(Dataset items)
-=-=-
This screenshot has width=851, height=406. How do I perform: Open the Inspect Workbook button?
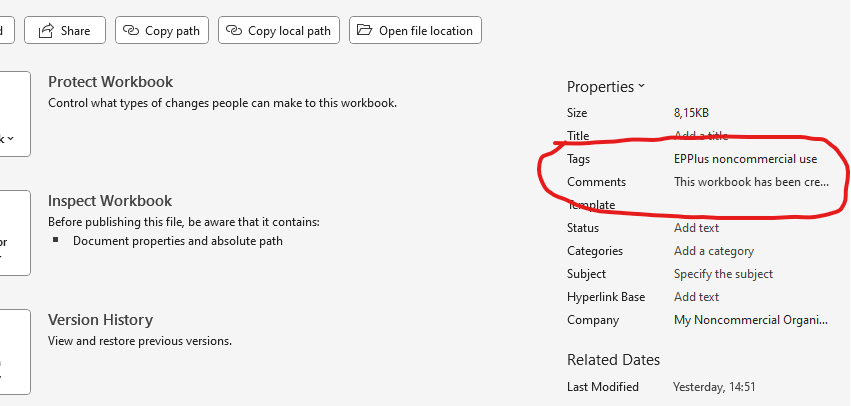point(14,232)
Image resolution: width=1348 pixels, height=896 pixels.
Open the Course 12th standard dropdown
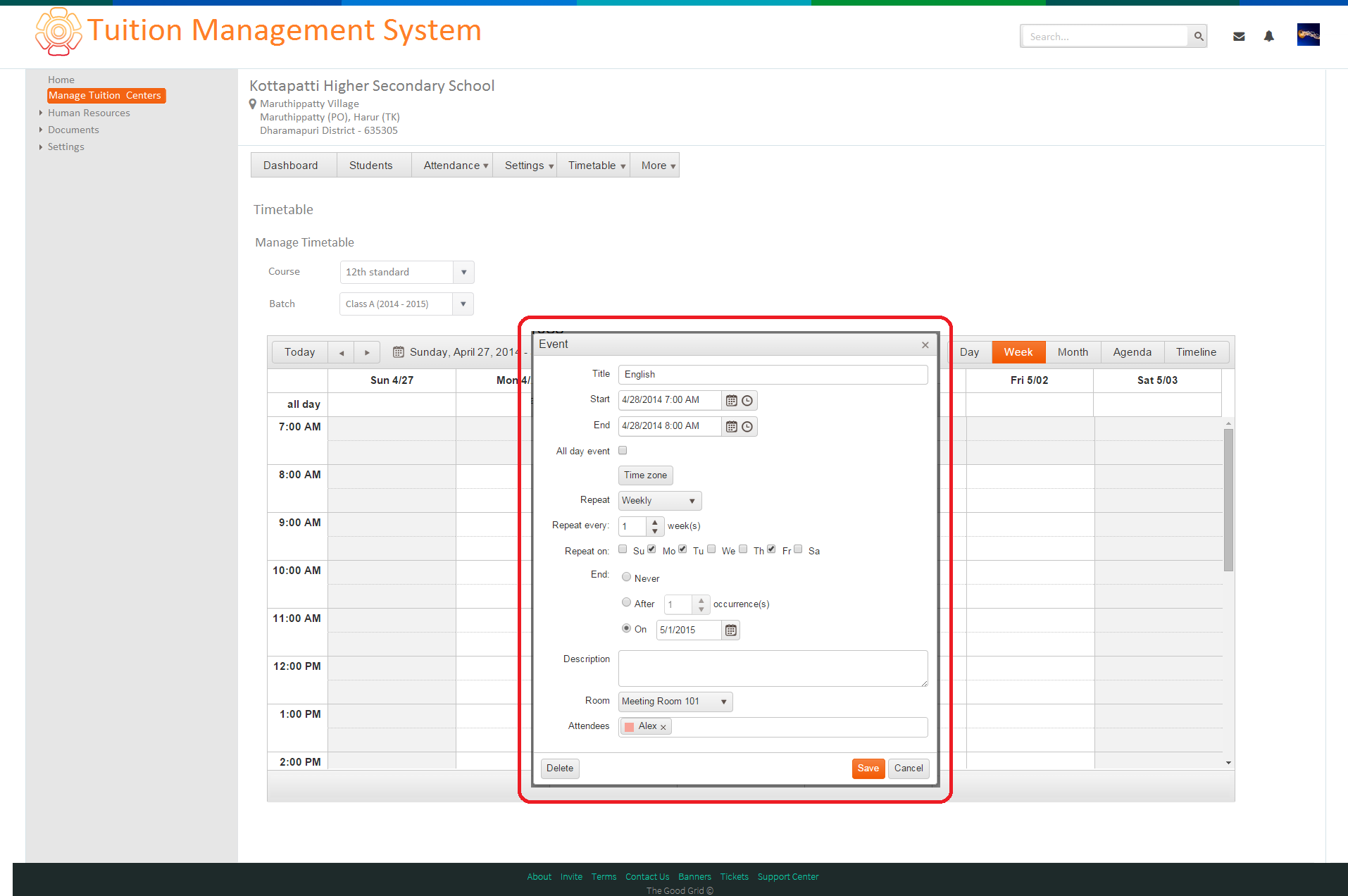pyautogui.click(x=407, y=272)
-=-=-
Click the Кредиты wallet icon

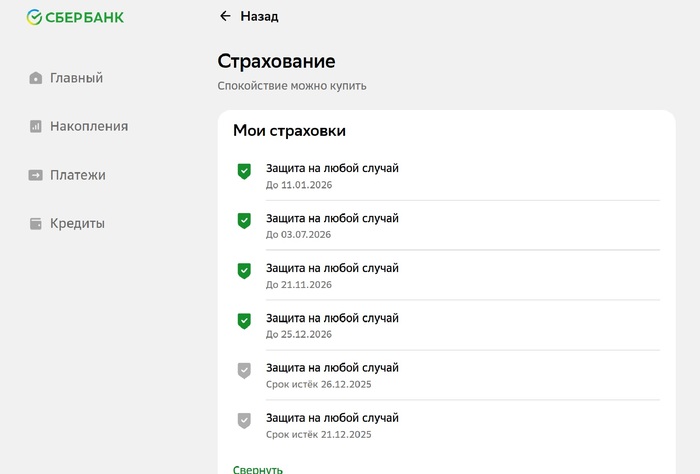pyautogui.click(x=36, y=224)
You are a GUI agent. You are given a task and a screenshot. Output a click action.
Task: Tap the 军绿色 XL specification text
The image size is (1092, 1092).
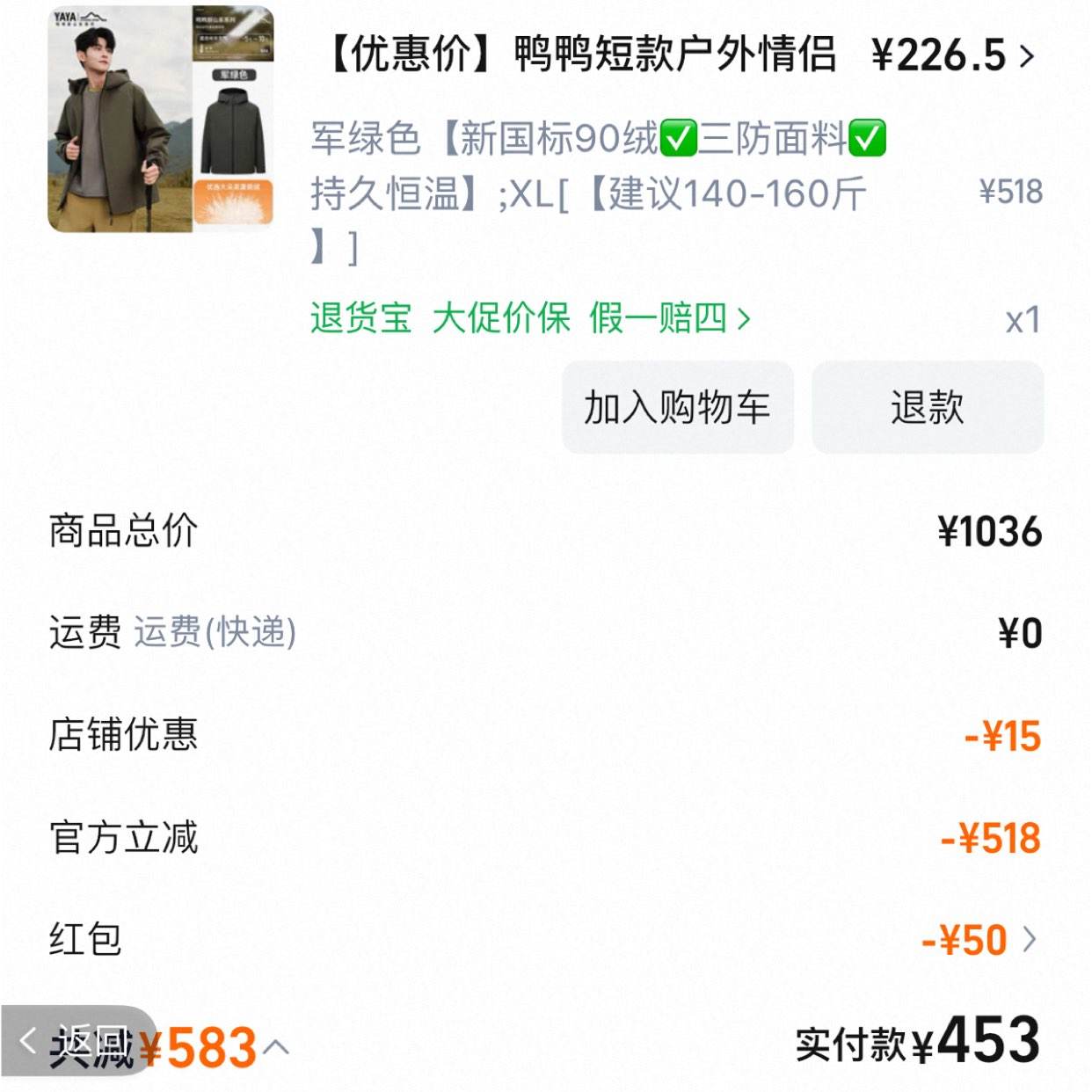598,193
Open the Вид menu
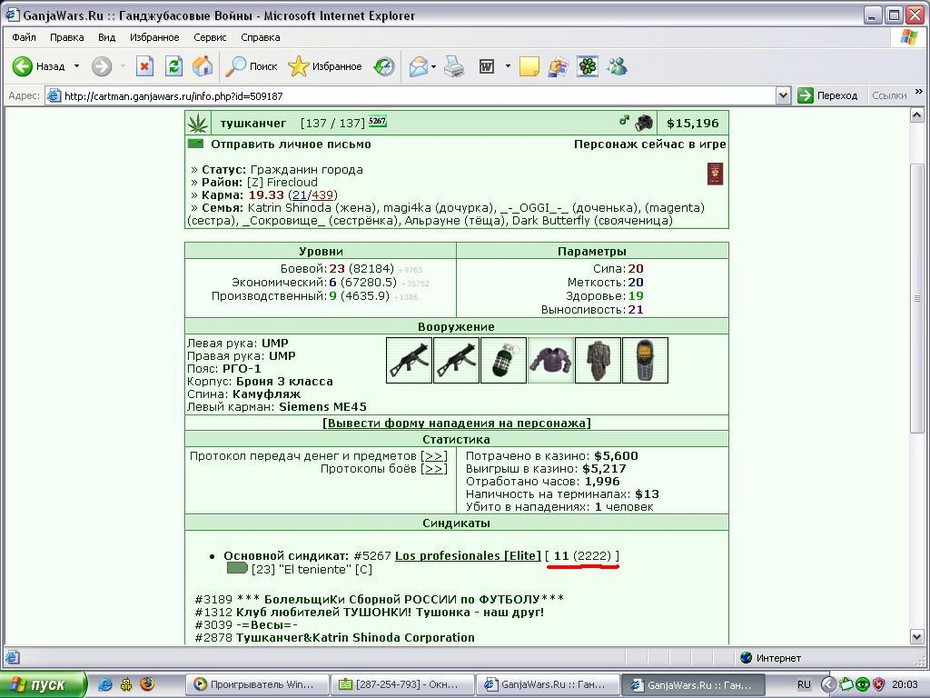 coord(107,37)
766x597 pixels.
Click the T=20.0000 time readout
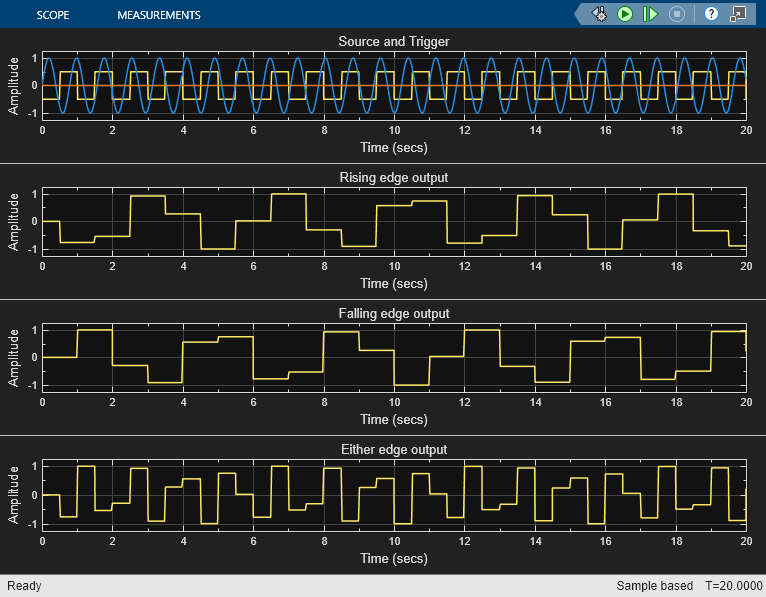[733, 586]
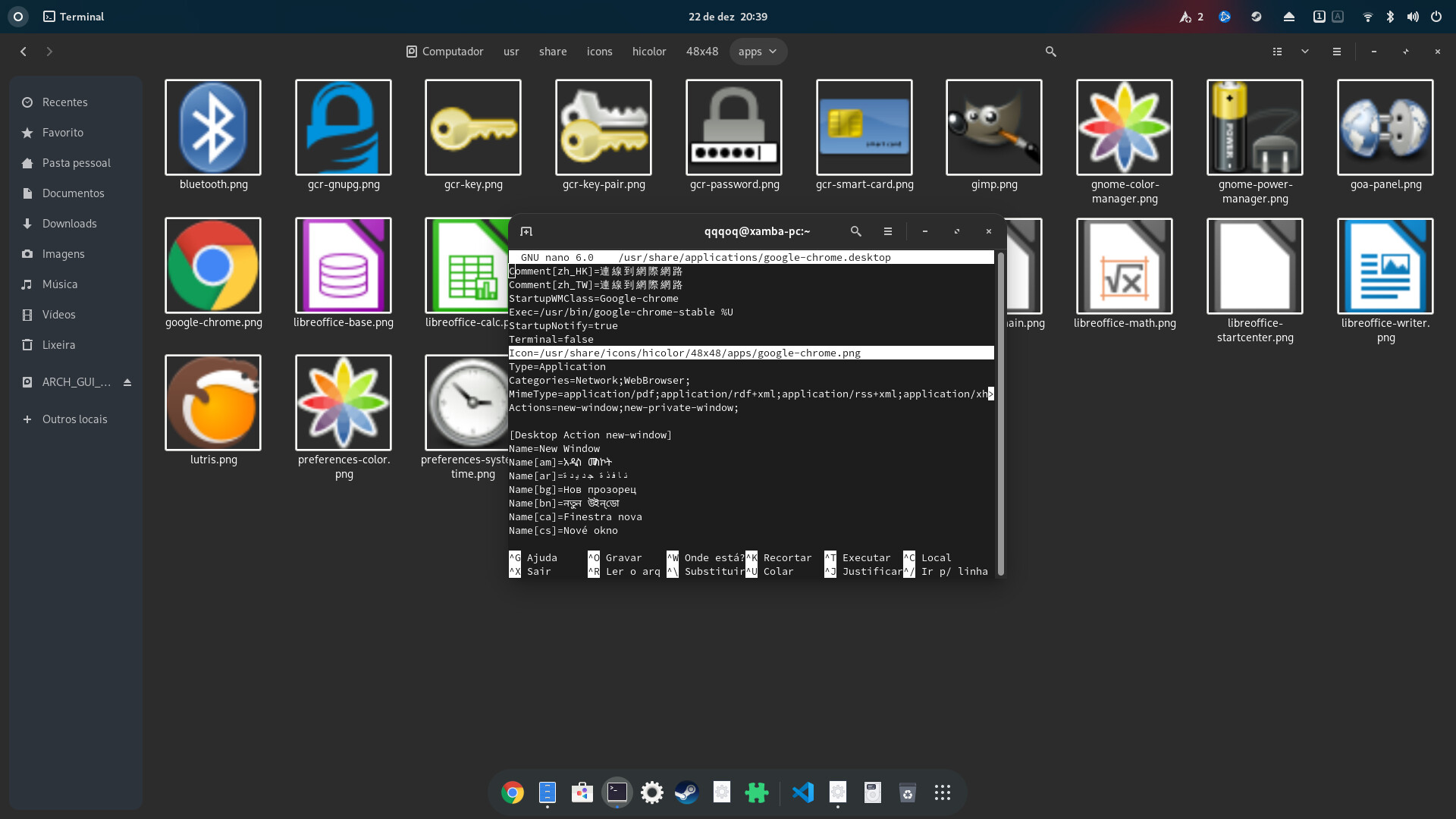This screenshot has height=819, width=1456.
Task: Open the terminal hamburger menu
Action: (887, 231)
-=-=-
▶ **Required work**:
Could you return the data lines word for word, starting at the line with "Click the Кредиты wallet icon" and running up to and including the line with "Action: (887, 231)", with the pictures left out?

▶ **Solution for this problem**:
Click the Кредиты wallet icon

pyautogui.click(x=36, y=224)
You are a GUI agent. You are given a task and a screenshot. Output a click action.
Task: Tap the 军绿色 XL specification text
The image size is (1092, 1092).
598,193
Open the Вид menu
 coord(107,37)
766x597 pixels.
Click the T=20.0000 time readout
[733, 586]
This screenshot has height=819, width=1456.
Task: Open the terminal hamburger menu
Action: (887, 231)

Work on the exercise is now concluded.